Format the rows below as a numbered list, leaving out any blank lines.

------------

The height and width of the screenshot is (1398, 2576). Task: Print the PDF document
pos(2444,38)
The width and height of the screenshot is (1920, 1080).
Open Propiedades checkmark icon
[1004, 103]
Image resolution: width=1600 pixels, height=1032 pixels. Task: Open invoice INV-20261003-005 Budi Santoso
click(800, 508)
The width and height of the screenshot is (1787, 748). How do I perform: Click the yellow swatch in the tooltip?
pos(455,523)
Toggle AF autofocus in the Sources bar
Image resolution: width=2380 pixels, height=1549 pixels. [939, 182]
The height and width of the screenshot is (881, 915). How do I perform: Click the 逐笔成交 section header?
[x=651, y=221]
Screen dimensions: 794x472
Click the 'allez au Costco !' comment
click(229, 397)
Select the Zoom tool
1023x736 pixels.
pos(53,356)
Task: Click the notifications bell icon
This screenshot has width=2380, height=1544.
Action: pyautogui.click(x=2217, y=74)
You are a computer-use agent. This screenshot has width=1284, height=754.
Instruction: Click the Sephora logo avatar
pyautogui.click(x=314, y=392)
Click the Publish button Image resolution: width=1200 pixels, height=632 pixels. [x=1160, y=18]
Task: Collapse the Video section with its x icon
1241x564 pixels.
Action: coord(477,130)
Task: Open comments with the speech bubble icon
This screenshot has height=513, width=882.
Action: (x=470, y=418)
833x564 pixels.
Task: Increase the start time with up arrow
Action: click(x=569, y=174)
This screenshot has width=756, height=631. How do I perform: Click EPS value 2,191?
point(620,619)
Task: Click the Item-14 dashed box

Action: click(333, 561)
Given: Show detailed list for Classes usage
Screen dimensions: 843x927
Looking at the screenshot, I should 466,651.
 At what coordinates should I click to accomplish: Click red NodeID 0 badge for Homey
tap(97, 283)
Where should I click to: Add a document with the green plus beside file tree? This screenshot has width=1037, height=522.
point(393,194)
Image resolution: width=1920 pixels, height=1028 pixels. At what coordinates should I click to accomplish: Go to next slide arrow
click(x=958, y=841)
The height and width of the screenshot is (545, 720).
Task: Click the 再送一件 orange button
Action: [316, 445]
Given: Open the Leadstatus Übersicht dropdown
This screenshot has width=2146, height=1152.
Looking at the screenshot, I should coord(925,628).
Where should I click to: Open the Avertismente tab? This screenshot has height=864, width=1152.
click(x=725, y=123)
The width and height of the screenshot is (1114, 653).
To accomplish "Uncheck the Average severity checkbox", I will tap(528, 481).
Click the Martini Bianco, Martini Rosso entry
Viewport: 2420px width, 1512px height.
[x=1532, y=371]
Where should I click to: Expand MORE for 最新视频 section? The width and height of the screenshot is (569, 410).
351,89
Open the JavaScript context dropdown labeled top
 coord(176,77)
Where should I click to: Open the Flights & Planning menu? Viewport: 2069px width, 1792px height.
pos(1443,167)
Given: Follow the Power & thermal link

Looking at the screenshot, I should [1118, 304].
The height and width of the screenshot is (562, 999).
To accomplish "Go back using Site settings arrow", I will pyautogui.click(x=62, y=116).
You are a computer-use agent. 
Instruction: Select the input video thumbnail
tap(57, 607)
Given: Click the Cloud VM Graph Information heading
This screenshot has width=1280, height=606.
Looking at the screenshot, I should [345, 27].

------------

> **In response**
1. The height and width of the screenshot is (1398, 2576). Task: Print the PDF document
2. pos(2444,38)
3. The width and height of the screenshot is (1920, 1080).
4. Open Propiedades checkmark icon
5. [1004, 103]
6. Image resolution: width=1600 pixels, height=1032 pixels. Task: Open invoice INV-20261003-005 Budi Santoso
7. click(800, 508)
8. The width and height of the screenshot is (1787, 748). How do I perform: Click the yellow swatch in the tooltip?
9. pos(455,523)
10. Toggle AF autofocus in the Sources bar
11. Image resolution: width=2380 pixels, height=1549 pixels. [939, 182]
12. The height and width of the screenshot is (881, 915). How do I perform: Click the 逐笔成交 section header?
13. [x=651, y=221]
14. Screen dimensions: 794x472
15. Click the 'allez au Costco !' comment
16. click(229, 397)
17. Select the Zoom tool
18. 1023x736 pixels.
19. pos(53,356)
20. Task: Click the notifications bell icon
21. This screenshot has width=2380, height=1544.
22. Action: pyautogui.click(x=2217, y=74)
23. You are a computer-use agent. This screenshot has width=1284, height=754.
24. Instruction: Click the Sephora logo avatar
25. pyautogui.click(x=314, y=392)
26. Click the Publish button Image resolution: width=1200 pixels, height=632 pixels. [x=1160, y=18]
27. Task: Collapse the Video section with its x icon
28. 1241x564 pixels.
29. Action: coord(477,130)
30. Task: Open comments with the speech bubble icon
31. This screenshot has height=513, width=882.
32. Action: (x=470, y=418)
33. 833x564 pixels.
34. Task: Increase the start time with up arrow
35. Action: click(x=569, y=174)
36. This screenshot has width=756, height=631. How do I perform: Click EPS value 2,191?
37. point(620,619)
38. Task: Click the Item-14 dashed box
39. Action: click(333, 561)
40. Given: Show detailed list for Classes usage
41. Screen dimensions: 843x927
42. Looking at the screenshot, I should 466,651.
43.  At what coordinates should I click to accomplish: Click red NodeID 0 badge for Homey
44. tap(97, 283)
45. Where should I click to: Add a document with the green plus beside file tree? This screenshot has width=1037, height=522.
46. point(393,194)
47. Image resolution: width=1920 pixels, height=1028 pixels. At what coordinates should I click to accomplish: Go to next slide arrow
48. click(x=958, y=841)
49. The height and width of the screenshot is (545, 720).
50. Task: Click the 再送一件 orange button
51. Action: [316, 445]
52. Given: Open the Leadstatus Übersicht dropdown
53. This screenshot has width=2146, height=1152.
54. Looking at the screenshot, I should coord(925,628).
55. Where should I click to: Open the Avertismente tab? This screenshot has height=864, width=1152.
56. click(x=725, y=123)
57. The width and height of the screenshot is (1114, 653).
58. To accomplish "Uncheck the Average severity checkbox", I will tap(528, 481).
59. Click the Martini Bianco, Martini Rosso entry
60. Viewport: 2420px width, 1512px height.
61. [x=1532, y=371]
62. Where should I click to: Expand MORE for 最新视频 section? The width and height of the screenshot is (569, 410).
63. 351,89
64. Open the JavaScript context dropdown labeled top
65.  coord(176,77)
66. Where should I click to: Open the Flights & Planning menu? Viewport: 2069px width, 1792px height.
67. pos(1443,167)
68. Given: Follow the Power & thermal link
69. Looking at the screenshot, I should [1118, 304].
70. The height and width of the screenshot is (562, 999).
71. To accomplish "Go back using Site settings arrow", I will pyautogui.click(x=62, y=116).
72. You are a computer-use agent. 
73. Instruction: Select the input video thumbnail
74. tap(57, 607)
75. Given: Click the Cloud VM Graph Information heading
76. This screenshot has width=1280, height=606.
77. Looking at the screenshot, I should [345, 27].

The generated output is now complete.